The organizing committee behind the new Lakes District healthcare history kiosk meets in the Lakes District Hospital on Jan. 30. (Blair McBride photo)

New kiosk to present Lakes District healthcare history

Planning is underway to set up a kiosk in the hospital in Burns Lake presenting the history of healthcare in the Lakes District.

The content of the kiosk will present that history from before the 1930s, including the several hospitals that have served the Lakes District until the present, and prominent members of the local medical community.

Bernice Magee, director of a new committee that grew from the Burns Lake and District Seniors Society, said the finished project will resemble the kiosk set up inside the Key-Oh Lodge presenting the history and culture of the Burns Lake First Nation.

“[The idea] started when the Burns Lake and District Seniors Society wanted a commemorative wall on our healthcare history. Then we decided to update the idea to more recent technology,” including digital electronic technology, committee member Ron Miller told Lakes District News in a meeting on Jan. 30.

The kiosk idea was suggested by the Lakes Health Services Administrator, Magee said.

The group is currently deciding on what data to include in the project, which will be gathered from historical records and the committee’s own research.

“Who was the first baby born at the old hospital?” asked Ron Miller about possible data to include about the old Lakes District Hospital that was built in 1960.

That hospital sat on what became the parking lot of the current Lakes District Hospital and Health Centre, which was constructed in 2014 and officially opened in 2015.

LOOK BACK: Good-bye to the old Burns Lake hospital

The kiosk will be built on the hospital’s lower floor in the corner near the painting of horses.

The history of traditional Indigenous healthcare in the Lakes District won’t be included in the kiosk, as local First Nations groups plan to build their own on the upper floor of the hospital, Magee said.

The cost for the physical kiosk is estimated to come to $15,000.
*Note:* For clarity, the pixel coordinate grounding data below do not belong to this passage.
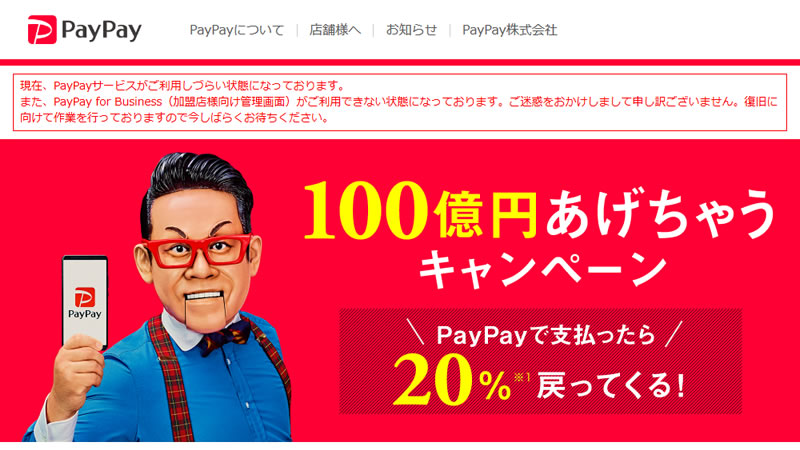Click the man's red glasses
Viewport: 800px width, 450px height.
[197, 251]
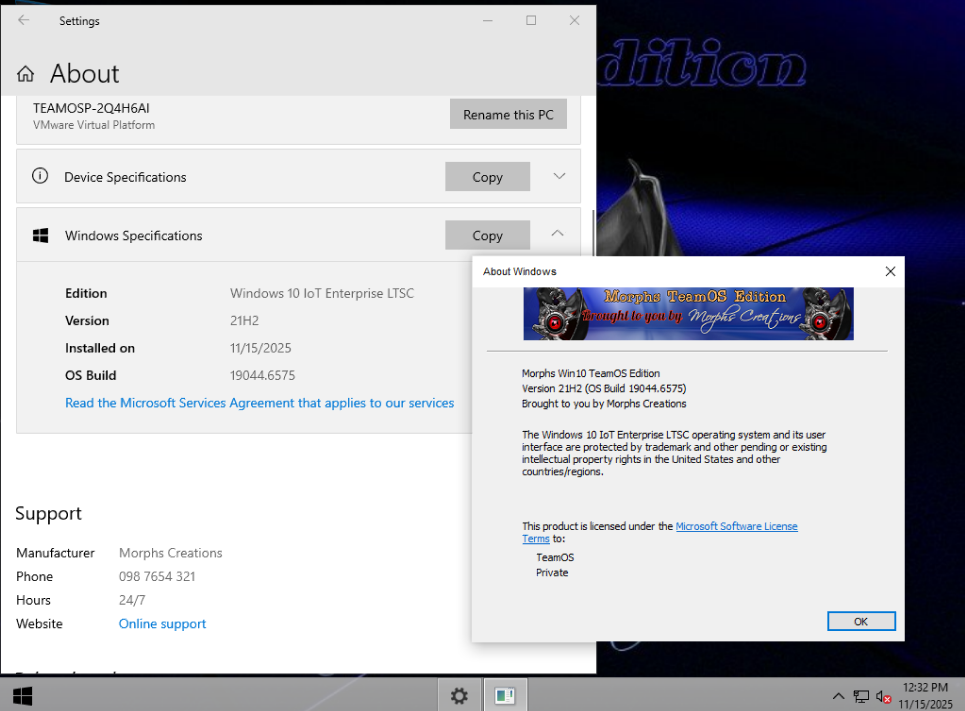Copy the Device Specifications

click(487, 177)
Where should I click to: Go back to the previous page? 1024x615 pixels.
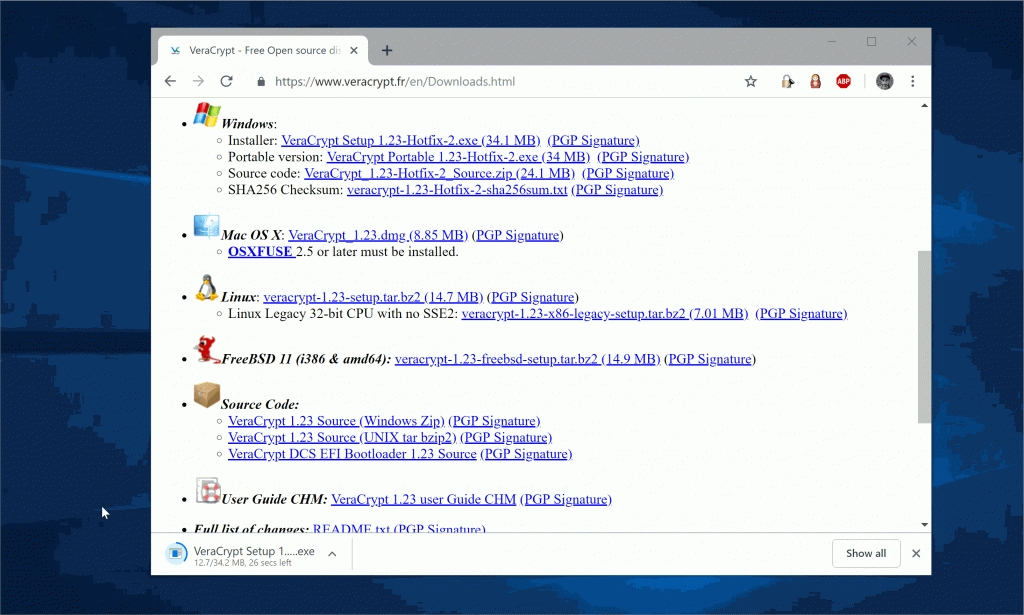click(171, 82)
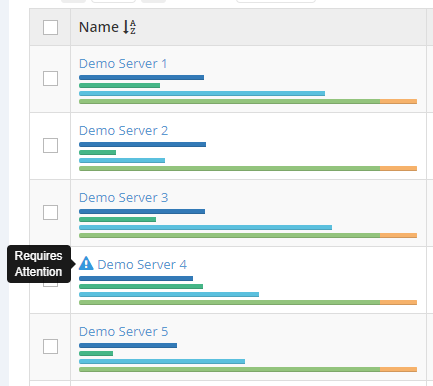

Most of that sum has already been contributed from the Burns Lake Community Forest and Burns Lake and District Health-Care Auxiliary, with the rest coming from the estate of Dr. Bruce and Evelyn MacEwen (which was willed to the Village of Burns Lake) and from the Stuart Nechako Regional Hospital District building fund.

Shipping for its materials is expected to cost $500 and a labourer from Vancouver will install the kiosk.

The committee hopes it will be completed later in the year or early next year.